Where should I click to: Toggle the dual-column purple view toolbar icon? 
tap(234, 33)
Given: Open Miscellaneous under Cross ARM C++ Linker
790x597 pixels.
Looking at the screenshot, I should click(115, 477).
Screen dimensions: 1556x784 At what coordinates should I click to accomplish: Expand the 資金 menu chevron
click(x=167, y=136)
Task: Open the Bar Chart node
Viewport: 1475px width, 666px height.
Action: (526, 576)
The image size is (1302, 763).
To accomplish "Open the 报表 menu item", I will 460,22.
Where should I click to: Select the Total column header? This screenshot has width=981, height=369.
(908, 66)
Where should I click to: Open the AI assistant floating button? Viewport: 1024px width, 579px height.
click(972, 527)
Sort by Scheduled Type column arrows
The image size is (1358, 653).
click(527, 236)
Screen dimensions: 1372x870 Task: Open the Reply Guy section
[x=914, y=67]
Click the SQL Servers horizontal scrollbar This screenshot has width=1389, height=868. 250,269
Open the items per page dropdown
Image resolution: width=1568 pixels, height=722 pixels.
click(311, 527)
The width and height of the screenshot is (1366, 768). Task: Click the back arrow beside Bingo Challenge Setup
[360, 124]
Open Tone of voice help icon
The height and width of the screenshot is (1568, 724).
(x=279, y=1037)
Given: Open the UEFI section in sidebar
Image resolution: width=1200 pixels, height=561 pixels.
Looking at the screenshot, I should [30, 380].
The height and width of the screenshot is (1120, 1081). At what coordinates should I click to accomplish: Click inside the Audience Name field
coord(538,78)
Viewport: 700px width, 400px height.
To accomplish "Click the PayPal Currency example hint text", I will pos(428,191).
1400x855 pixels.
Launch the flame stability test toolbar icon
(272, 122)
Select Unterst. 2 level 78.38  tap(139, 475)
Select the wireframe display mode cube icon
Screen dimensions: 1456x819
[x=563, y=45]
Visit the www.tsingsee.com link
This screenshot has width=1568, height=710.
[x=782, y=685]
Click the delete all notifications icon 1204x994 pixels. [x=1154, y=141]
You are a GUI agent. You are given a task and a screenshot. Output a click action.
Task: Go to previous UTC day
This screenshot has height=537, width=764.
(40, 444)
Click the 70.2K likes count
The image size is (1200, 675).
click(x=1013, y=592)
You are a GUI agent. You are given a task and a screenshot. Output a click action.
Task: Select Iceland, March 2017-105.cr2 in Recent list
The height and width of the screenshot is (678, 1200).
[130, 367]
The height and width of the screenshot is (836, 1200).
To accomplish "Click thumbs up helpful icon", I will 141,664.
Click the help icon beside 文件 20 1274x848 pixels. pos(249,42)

● **What you should do**: Transcribe every row above word for word.

● **Final result**:
Where should I click to: Toggle the dual-column purple view toolbar icon? 
tap(234, 33)
Given: Open Miscellaneous under Cross ARM C++ Linker
790x597 pixels.
Looking at the screenshot, I should click(115, 477).
Screen dimensions: 1556x784 At what coordinates should I click to accomplish: Expand the 資金 menu chevron
click(x=167, y=136)
Task: Open the Bar Chart node
Viewport: 1475px width, 666px height.
Action: (526, 576)
The image size is (1302, 763).
To accomplish "Open the 报表 menu item", I will 460,22.
Where should I click to: Select the Total column header? This screenshot has width=981, height=369.
(908, 66)
Where should I click to: Open the AI assistant floating button? Viewport: 1024px width, 579px height.
click(972, 527)
Sort by Scheduled Type column arrows
The image size is (1358, 653).
click(527, 236)
Screen dimensions: 1372x870 Task: Open the Reply Guy section
[x=914, y=67]
Click the SQL Servers horizontal scrollbar This screenshot has width=1389, height=868. 250,269
Open the items per page dropdown
Image resolution: width=1568 pixels, height=722 pixels.
click(311, 527)
The width and height of the screenshot is (1366, 768). Task: Click the back arrow beside Bingo Challenge Setup
[360, 124]
Open Tone of voice help icon
The height and width of the screenshot is (1568, 724).
(x=279, y=1037)
Given: Open the UEFI section in sidebar
Image resolution: width=1200 pixels, height=561 pixels.
Looking at the screenshot, I should [30, 380].
The height and width of the screenshot is (1120, 1081). At what coordinates should I click to accomplish: Click inside the Audience Name field
coord(538,78)
Viewport: 700px width, 400px height.
To accomplish "Click the PayPal Currency example hint text", I will pos(428,191).
1400x855 pixels.
Launch the flame stability test toolbar icon
(272, 122)
Select Unterst. 2 level 78.38  tap(139, 475)
Select the wireframe display mode cube icon
Screen dimensions: 1456x819
[x=563, y=45]
Visit the www.tsingsee.com link
This screenshot has width=1568, height=710.
[x=782, y=685]
Click the delete all notifications icon 1204x994 pixels. [x=1154, y=141]
You are a GUI agent. You are given a task and a screenshot. Output a click action.
Task: Go to previous UTC day
This screenshot has height=537, width=764.
(40, 444)
Click the 70.2K likes count
The image size is (1200, 675).
click(x=1013, y=592)
You are a GUI agent. You are given a task and a screenshot. Output a click action.
Task: Select Iceland, March 2017-105.cr2 in Recent list
The height and width of the screenshot is (678, 1200).
[130, 367]
The height and width of the screenshot is (836, 1200).
To accomplish "Click thumbs up helpful icon", I will 141,664.
Click the help icon beside 文件 20 1274x848 pixels. pos(249,42)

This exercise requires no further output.